■ **Written instruction**
Give the lines from the one with "Click the Thu, 29 Feb 2024 Date line" to the one with "Select the Test" as a Markdown table with the columns Number and Line, numbering each line and leaving out blank ones.

*** Records to process

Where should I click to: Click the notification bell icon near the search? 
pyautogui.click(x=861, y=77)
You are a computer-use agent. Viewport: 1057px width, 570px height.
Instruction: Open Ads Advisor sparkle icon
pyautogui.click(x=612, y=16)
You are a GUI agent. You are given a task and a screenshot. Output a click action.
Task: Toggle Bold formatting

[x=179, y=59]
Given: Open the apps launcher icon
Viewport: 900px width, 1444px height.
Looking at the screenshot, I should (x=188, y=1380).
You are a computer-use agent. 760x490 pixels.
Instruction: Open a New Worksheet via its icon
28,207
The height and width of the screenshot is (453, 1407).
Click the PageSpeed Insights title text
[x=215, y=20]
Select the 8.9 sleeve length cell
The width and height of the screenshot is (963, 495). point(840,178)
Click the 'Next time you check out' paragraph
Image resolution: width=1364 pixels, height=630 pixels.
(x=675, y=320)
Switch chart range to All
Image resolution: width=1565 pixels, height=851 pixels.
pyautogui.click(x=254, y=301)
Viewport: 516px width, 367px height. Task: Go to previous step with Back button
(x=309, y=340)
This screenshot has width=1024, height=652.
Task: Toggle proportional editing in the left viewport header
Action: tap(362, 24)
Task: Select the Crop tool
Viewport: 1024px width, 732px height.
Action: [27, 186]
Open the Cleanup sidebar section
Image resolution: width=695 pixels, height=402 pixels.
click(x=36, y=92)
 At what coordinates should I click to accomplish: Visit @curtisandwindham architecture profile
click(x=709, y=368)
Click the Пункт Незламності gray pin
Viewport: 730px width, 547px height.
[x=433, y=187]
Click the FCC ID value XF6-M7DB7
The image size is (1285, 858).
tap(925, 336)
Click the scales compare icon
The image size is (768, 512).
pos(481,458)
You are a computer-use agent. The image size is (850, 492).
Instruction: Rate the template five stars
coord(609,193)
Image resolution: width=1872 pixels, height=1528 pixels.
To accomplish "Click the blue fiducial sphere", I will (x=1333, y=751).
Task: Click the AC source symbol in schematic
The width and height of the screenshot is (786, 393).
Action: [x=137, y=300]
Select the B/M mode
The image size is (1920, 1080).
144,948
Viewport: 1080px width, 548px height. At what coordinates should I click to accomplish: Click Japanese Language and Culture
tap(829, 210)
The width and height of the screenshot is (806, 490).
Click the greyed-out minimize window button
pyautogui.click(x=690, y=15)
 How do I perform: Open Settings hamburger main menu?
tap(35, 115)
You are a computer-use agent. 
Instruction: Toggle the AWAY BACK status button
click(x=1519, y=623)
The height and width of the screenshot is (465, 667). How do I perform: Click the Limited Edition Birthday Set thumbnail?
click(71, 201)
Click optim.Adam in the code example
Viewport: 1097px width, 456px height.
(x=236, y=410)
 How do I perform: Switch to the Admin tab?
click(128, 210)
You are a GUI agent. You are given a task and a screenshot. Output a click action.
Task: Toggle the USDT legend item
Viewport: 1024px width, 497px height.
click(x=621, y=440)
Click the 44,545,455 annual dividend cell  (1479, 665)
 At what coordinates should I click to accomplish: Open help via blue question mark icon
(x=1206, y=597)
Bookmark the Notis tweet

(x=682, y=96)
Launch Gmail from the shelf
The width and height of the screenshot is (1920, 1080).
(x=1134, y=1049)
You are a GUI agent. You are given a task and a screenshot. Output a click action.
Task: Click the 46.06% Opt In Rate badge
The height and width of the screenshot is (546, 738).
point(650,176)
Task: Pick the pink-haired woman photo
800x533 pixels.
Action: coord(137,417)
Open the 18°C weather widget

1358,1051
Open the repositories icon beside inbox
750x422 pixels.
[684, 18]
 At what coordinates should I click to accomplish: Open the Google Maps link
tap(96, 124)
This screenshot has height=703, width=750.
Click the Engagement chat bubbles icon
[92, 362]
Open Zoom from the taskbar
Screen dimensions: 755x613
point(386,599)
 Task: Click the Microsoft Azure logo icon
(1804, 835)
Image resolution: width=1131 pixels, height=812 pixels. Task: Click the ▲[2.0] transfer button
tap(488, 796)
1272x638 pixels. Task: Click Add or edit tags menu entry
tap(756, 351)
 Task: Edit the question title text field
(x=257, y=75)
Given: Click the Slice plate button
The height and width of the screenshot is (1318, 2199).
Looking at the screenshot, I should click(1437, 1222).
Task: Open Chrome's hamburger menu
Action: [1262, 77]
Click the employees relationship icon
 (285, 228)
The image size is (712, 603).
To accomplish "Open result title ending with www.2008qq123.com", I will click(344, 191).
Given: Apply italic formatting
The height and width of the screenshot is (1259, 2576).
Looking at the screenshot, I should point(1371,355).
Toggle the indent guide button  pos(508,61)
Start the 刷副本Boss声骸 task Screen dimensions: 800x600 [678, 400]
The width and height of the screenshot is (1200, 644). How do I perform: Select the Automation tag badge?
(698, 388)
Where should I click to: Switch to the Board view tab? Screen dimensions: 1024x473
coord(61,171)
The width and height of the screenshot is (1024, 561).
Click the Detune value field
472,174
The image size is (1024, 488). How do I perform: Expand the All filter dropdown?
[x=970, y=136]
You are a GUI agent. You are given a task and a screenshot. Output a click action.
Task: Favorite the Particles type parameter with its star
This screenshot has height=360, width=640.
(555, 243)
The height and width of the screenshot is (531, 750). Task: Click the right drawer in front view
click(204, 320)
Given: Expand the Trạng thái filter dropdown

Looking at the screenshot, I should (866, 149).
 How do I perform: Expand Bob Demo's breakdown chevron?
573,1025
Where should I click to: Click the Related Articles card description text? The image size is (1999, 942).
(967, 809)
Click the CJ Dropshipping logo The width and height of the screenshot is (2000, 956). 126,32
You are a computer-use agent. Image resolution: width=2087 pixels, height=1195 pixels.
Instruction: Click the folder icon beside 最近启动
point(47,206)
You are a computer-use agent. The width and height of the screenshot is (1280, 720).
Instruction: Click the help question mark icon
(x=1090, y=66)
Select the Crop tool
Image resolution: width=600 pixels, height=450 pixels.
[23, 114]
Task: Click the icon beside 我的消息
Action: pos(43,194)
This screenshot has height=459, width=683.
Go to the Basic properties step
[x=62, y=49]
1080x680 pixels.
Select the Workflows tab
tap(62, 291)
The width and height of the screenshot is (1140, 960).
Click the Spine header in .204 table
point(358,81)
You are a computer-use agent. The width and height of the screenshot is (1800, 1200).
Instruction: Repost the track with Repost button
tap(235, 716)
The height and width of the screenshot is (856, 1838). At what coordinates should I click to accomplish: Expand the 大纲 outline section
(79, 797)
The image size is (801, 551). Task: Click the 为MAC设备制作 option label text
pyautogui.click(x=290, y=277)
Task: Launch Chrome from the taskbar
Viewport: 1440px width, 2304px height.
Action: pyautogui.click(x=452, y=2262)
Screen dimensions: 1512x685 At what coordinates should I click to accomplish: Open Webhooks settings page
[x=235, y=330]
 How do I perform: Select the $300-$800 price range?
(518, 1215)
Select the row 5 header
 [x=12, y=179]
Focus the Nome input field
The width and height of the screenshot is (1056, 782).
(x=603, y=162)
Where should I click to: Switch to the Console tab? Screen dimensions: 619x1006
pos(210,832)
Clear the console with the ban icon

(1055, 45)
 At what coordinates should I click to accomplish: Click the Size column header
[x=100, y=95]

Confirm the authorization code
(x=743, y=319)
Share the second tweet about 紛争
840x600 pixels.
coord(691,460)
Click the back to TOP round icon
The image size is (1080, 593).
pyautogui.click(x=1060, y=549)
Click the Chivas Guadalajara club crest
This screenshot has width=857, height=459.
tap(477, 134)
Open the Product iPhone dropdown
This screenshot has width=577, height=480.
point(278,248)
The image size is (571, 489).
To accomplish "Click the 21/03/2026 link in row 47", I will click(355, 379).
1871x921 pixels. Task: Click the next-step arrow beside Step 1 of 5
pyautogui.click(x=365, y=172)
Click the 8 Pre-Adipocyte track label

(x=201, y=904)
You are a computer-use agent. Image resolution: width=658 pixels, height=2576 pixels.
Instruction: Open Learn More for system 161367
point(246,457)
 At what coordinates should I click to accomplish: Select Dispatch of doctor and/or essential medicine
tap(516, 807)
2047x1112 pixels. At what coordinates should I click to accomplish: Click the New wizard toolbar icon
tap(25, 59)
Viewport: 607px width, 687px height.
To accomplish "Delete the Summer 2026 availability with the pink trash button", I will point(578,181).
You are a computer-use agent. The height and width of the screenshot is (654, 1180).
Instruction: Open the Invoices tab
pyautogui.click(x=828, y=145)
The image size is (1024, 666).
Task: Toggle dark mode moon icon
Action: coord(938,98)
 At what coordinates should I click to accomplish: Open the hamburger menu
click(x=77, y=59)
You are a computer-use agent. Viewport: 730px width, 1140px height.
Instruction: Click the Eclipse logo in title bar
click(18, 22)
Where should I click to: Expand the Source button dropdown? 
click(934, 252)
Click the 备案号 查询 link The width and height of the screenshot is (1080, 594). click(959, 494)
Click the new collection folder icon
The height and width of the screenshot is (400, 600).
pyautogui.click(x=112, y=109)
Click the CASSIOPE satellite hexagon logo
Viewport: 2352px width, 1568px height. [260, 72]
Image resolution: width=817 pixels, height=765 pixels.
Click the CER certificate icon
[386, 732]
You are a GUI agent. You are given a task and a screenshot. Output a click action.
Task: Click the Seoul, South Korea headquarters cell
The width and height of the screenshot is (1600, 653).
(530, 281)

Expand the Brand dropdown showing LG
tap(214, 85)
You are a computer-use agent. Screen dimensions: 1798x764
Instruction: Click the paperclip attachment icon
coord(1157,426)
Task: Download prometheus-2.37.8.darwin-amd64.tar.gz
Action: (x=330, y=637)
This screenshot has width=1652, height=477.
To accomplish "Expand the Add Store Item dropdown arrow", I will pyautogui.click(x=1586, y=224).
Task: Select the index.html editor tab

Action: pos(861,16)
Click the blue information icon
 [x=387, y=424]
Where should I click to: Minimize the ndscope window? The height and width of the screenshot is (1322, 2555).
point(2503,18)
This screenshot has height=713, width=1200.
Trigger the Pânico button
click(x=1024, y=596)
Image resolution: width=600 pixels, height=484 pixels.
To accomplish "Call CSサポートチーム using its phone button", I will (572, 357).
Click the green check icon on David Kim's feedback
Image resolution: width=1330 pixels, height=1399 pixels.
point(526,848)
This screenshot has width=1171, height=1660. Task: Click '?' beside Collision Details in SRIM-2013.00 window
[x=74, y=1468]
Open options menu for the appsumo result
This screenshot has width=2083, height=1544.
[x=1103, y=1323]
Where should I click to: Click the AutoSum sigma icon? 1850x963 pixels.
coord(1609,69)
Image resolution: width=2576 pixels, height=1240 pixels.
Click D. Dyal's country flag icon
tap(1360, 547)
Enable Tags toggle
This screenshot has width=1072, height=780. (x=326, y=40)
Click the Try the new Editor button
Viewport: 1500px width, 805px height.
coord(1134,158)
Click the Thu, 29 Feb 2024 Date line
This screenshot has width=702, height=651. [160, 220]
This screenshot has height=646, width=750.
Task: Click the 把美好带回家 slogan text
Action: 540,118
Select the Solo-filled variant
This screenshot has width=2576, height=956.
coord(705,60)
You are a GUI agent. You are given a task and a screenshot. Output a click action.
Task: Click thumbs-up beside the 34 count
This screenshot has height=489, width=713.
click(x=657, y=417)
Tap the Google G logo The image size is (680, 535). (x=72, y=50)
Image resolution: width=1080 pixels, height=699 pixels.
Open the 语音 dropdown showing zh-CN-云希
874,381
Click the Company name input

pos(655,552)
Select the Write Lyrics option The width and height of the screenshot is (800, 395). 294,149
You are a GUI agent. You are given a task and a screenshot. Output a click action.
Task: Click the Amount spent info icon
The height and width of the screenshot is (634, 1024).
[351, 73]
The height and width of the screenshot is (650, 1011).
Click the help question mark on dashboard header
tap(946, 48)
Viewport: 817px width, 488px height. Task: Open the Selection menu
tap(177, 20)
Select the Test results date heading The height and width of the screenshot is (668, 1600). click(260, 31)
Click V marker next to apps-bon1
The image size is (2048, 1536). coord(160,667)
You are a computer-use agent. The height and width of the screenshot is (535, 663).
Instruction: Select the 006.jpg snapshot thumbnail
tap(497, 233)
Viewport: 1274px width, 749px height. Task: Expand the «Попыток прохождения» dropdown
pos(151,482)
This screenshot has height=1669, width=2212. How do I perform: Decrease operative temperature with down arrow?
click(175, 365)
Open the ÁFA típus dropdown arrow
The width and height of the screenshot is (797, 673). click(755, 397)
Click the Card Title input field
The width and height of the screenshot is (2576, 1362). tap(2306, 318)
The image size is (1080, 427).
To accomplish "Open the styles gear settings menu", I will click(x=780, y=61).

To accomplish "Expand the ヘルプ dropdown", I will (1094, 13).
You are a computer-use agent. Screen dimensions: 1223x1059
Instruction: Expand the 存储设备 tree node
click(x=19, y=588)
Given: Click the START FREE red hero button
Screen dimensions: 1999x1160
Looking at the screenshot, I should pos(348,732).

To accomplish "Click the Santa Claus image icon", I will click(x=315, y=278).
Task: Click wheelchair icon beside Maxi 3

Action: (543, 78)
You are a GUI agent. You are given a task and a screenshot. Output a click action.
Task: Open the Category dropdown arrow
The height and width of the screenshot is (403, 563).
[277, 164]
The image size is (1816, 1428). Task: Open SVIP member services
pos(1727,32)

******

■ **Finished task**
| Number | Line |
|---|---|
| 1 | Click the Thu, 29 Feb 2024 Date line |
| 2 | This screenshot has width=702, height=651. [160, 220] |
| 3 | This screenshot has height=646, width=750. |
| 4 | Task: Click the 把美好带回家 slogan text |
| 5 | Action: 540,118 |
| 6 | Select the Solo-filled variant |
| 7 | This screenshot has width=2576, height=956. |
| 8 | coord(705,60) |
| 9 | You are a GUI agent. You are given a task and a screenshot. Output a click action. |
| 10 | Task: Click thumbs-up beside the 34 count |
| 11 | This screenshot has height=489, width=713. |
| 12 | click(x=657, y=417) |
| 13 | Tap the Google G logo The image size is (680, 535). (x=72, y=50) |
| 14 | Image resolution: width=1080 pixels, height=699 pixels. |
| 15 | Open the 语音 dropdown showing zh-CN-云希 |
| 16 | 874,381 |
| 17 | Click the Company name input |
| 18 | pos(655,552) |
| 19 | Select the Write Lyrics option The width and height of the screenshot is (800, 395). 294,149 |
| 20 | You are a GUI agent. You are given a task and a screenshot. Output a click action. |
| 21 | Task: Click the Amount spent info icon |
| 22 | The height and width of the screenshot is (634, 1024). |
| 23 | [351, 73] |
| 24 | The height and width of the screenshot is (650, 1011). |
| 25 | Click the help question mark on dashboard header |
| 26 | tap(946, 48) |
| 27 | Viewport: 817px width, 488px height. Task: Open the Selection menu |
| 28 | tap(177, 20) |
| 29 | Select the Test results date heading The height and width of the screenshot is (668, 1600). click(260, 31) |